Slow Cooker Chili Lime Chicken is an easy juicy and zesty (but not too spicy) chicken recipe that can be enjoyed as tacos, fajitas, burrito bowls or a salad. It is a family friendly recipe that we have enjoyed over the last few months. I took it with us skiing a few times this winter because the ingredients were so simple. It was great to come home to easy meal after a day of skiing.
I thought this recipe would be helpful to share now because although we have more time to cook it is nice to have some simple meals. Additionally I enjoy having slow cooker meals as the weather turns warmer so we can stay outside longer. This is a simple dump slow cooker recipe with minimal ingredients. I use the Trader Joes chili lime seasoning to make this but there are other brands that make one. My children do not love onions mixed into their meat so I set the onion on top for flavoring and pick them off before shredding.

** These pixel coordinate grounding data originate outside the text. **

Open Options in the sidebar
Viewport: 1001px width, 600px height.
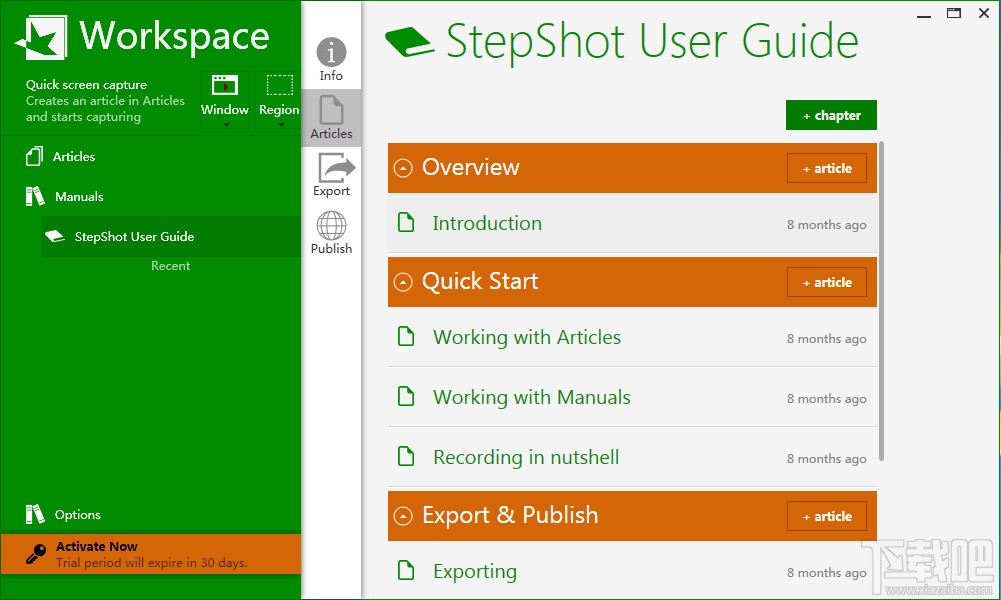(x=77, y=515)
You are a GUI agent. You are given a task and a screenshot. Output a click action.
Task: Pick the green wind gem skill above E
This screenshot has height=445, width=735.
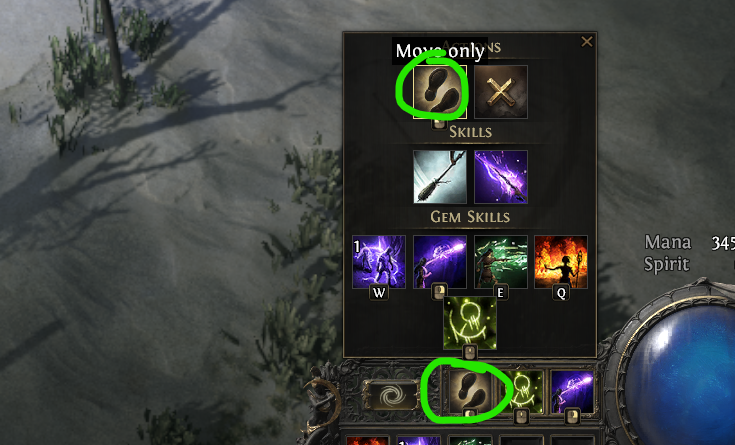pos(501,262)
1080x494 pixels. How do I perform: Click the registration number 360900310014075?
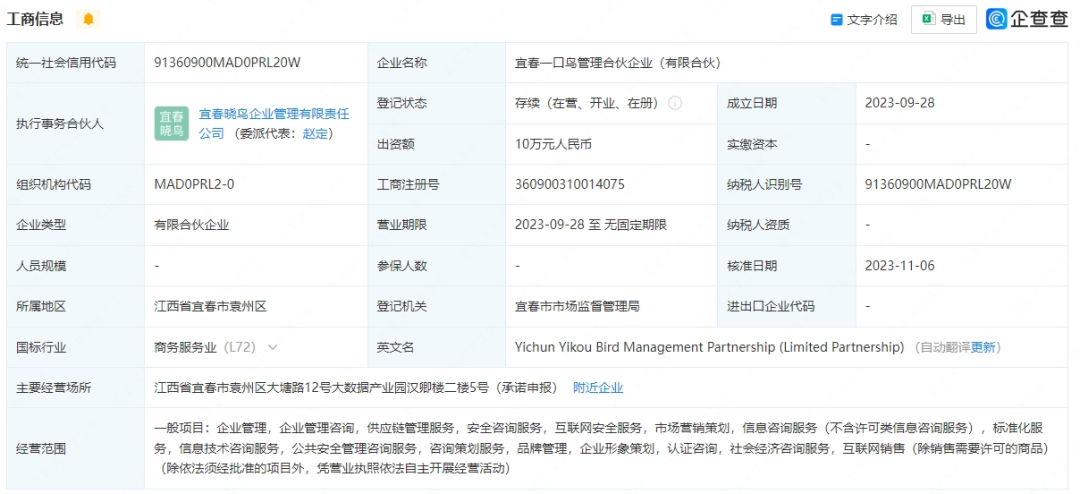pyautogui.click(x=569, y=184)
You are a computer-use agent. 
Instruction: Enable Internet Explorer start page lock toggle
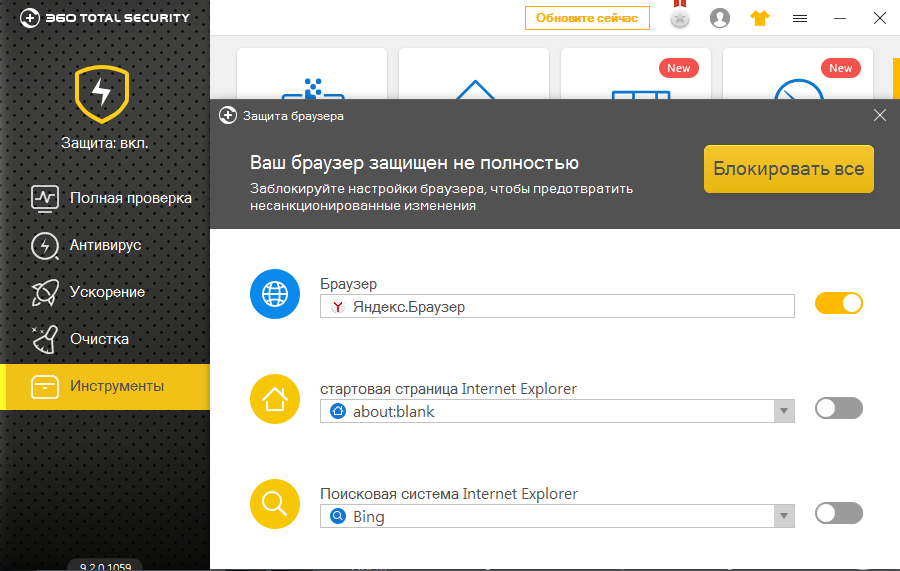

About 1/2 hr – 1 hour before you are ready to serve I shred the chicken for all of the pieces to absorb the seasoning and juices.
Our children enjoy these as fajitas with avocado and shredded cheese.
For a lighter version I enjoy these in lettuce cups.
Tonight I paired them with corn (frozen or canned would work perfectly here as well I just happened to have fresh corn) and cumin roasted cauliflower. You could also serve this with a simple salad or whatever your favorite easy vegetable is (whatever is left in the fridge or cabinets).
Hope you enjoy these as much as we do! Click here to check out my other slow cooker recipes!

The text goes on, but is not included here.